PROBLEM TO SOLVE –
Give as a JSON list of strings, one per line and with blank lines omitted, everything in the records below from the line containing "Help (889, 1342)" down to the end of the records.

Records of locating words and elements
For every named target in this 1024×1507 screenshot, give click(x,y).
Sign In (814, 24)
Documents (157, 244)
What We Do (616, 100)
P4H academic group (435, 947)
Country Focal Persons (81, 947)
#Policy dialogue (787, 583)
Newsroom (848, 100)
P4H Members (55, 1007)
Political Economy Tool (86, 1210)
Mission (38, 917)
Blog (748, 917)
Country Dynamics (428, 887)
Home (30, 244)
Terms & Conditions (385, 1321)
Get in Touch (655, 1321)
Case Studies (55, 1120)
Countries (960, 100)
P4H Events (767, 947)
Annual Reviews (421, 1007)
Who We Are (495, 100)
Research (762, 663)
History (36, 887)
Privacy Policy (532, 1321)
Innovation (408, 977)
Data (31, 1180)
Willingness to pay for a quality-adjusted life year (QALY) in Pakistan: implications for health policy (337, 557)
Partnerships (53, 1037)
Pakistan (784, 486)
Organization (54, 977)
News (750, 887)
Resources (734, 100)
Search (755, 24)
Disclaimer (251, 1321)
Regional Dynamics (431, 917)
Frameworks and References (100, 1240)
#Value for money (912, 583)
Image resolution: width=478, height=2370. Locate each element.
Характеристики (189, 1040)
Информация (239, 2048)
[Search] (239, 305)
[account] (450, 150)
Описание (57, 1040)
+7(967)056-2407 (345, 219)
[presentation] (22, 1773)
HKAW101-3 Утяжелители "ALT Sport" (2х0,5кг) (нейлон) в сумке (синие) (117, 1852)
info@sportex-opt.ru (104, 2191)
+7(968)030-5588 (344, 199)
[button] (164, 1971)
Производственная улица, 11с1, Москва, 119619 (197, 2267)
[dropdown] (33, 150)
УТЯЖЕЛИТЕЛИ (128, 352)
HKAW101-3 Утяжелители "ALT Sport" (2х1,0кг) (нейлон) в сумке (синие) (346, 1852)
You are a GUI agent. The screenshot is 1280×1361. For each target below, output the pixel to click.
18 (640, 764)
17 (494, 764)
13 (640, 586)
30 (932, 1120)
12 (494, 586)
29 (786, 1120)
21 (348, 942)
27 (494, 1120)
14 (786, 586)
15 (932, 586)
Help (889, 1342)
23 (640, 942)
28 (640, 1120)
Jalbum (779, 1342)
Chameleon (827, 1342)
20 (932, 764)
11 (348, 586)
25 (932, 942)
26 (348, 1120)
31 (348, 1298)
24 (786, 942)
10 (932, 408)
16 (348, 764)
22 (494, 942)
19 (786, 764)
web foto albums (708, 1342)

FINAL ANSWER –
[
  "Help (889, 1342)",
  "23 (640, 942)",
  "28 (640, 1120)",
  "Jalbum (779, 1342)",
  "Chameleon (827, 1342)",
  "20 (932, 764)",
  "11 (348, 586)",
  "25 (932, 942)",
  "26 (348, 1120)",
  "31 (348, 1298)",
  "24 (786, 942)",
  "10 (932, 408)",
  "16 (348, 764)",
  "22 (494, 942)",
  "19 (786, 764)",
  "web foto albums (708, 1342)"
]